Now you get a rocket scientist's answer to how she would build a rocket to get to Mars.

Note that ChatGPT has been fine-tuned to follow your instructions. LLaMA has not, therefore you need to help it by prompting it with the sort of answers you desire.

G2G2G2G commented 1 year ago

Yea it's a language model that just predicts what comes next https://en.wikipedia.org/wiki/Language_model like your phone keyboard does... but hopefully not as terrible

paulocoutinhox commented 1 year ago

Nice.

To a more real scenario, if i want input all the bible text into the LLAMA, how that .txt file need be created to it "understand" that context and i can make questions?

Example of bible data: https://raw.githubusercontent.com/tushortz/variety-bible-text/master/bibles/kjv.txt

Since we cant training the LLAMA but can make reverse process inputing data on it how we can put the full King James Bible version on it ^?

And if i make a mobile app, for each question i will need load the .TXT with the "questions" to be inputed on LLAMA, correct? And after a field to the user make their question and capture the answer.
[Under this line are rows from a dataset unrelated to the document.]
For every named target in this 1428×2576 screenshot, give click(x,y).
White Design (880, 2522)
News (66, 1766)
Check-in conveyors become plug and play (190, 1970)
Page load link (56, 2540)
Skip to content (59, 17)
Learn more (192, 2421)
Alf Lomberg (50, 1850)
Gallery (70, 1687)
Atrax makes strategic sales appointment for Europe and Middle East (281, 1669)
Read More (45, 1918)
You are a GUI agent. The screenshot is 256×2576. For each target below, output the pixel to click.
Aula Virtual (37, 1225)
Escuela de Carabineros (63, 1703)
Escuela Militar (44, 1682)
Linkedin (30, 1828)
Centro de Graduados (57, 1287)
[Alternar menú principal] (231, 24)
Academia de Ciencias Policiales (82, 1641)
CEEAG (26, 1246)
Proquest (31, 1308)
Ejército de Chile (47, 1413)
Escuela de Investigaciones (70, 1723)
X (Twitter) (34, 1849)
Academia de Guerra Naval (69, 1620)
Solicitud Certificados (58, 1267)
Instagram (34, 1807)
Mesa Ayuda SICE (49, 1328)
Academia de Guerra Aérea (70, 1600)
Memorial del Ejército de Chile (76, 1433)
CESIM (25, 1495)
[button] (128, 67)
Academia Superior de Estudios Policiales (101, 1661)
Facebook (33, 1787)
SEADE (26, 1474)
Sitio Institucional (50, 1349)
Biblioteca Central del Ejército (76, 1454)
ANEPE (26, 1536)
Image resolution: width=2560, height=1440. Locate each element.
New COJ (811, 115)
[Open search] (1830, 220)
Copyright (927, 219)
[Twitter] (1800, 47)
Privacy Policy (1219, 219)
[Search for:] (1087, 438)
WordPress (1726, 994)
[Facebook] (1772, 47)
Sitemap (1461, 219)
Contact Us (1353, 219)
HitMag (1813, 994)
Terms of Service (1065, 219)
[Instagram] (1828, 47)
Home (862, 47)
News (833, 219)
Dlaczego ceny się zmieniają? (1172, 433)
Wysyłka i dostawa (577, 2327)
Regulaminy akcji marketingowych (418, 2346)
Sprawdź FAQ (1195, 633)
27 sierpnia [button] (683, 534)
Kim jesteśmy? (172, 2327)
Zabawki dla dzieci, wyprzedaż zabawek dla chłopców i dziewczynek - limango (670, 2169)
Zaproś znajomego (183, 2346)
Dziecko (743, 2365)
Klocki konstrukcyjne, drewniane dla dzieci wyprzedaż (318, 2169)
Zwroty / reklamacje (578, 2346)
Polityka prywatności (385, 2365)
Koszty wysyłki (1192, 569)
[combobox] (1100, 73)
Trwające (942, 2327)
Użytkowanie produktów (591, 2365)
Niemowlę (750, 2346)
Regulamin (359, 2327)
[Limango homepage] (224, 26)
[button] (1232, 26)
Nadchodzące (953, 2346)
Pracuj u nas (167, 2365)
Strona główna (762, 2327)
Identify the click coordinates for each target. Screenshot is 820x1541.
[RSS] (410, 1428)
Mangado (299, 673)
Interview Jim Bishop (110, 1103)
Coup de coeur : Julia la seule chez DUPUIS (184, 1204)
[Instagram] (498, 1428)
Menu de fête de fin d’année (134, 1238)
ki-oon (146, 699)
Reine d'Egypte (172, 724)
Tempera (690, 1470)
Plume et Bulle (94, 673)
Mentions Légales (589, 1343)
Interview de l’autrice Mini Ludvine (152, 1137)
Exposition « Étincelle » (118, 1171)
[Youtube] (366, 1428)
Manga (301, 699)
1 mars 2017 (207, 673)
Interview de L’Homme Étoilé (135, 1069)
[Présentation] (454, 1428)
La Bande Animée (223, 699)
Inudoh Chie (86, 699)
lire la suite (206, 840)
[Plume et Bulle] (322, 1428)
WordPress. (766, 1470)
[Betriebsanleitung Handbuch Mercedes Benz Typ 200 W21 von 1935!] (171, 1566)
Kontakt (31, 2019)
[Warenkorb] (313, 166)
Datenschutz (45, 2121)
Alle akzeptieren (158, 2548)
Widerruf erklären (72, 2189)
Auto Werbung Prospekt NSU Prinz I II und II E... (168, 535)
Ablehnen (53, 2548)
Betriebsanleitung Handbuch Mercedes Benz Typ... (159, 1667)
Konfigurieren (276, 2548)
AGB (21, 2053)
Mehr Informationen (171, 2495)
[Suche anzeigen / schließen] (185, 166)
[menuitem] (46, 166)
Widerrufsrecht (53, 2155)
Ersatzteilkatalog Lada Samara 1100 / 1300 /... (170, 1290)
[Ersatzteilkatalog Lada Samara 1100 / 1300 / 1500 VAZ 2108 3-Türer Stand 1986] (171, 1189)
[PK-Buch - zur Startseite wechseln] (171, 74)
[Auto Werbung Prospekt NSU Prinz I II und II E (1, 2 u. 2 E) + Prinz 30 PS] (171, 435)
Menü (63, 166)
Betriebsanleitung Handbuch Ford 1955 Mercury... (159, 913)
gjmulder commented 1 year ago

Be aware, it isn't going to search the Bible, it is instead generating potentially fictional Bible content. You need to carefully consider the ethical religious consequences of such an app.

With that caveat, prompt it with something like:

Q. What makes the King James version of the Bible different to other versions?
A. The King James version of the Bible is different because

Then:

Q: What are the major themes in the Old Testament?
A: The Old Testament covers the following themes

This might get it primed to narrating/generating in the style of the King James version and in the context of the Old Testament.

Then:

Q: What did Xanomander the Prophet say to the Israelites?
A: God is

And you might get some pseudo-prophet output about God from the imaginary prophet Xanomander.

I would prototype this with ChatGPT. Once you have a useful prompt which defines the King James Bible and Old Testament, try ChatGPT's definitions as the prompt for LLaMA.

In terms of integration, you'd hardcode your initial engineered prompt (i.e. ChatGPT's definitions) and then append the Q's you want to answer about the Bible.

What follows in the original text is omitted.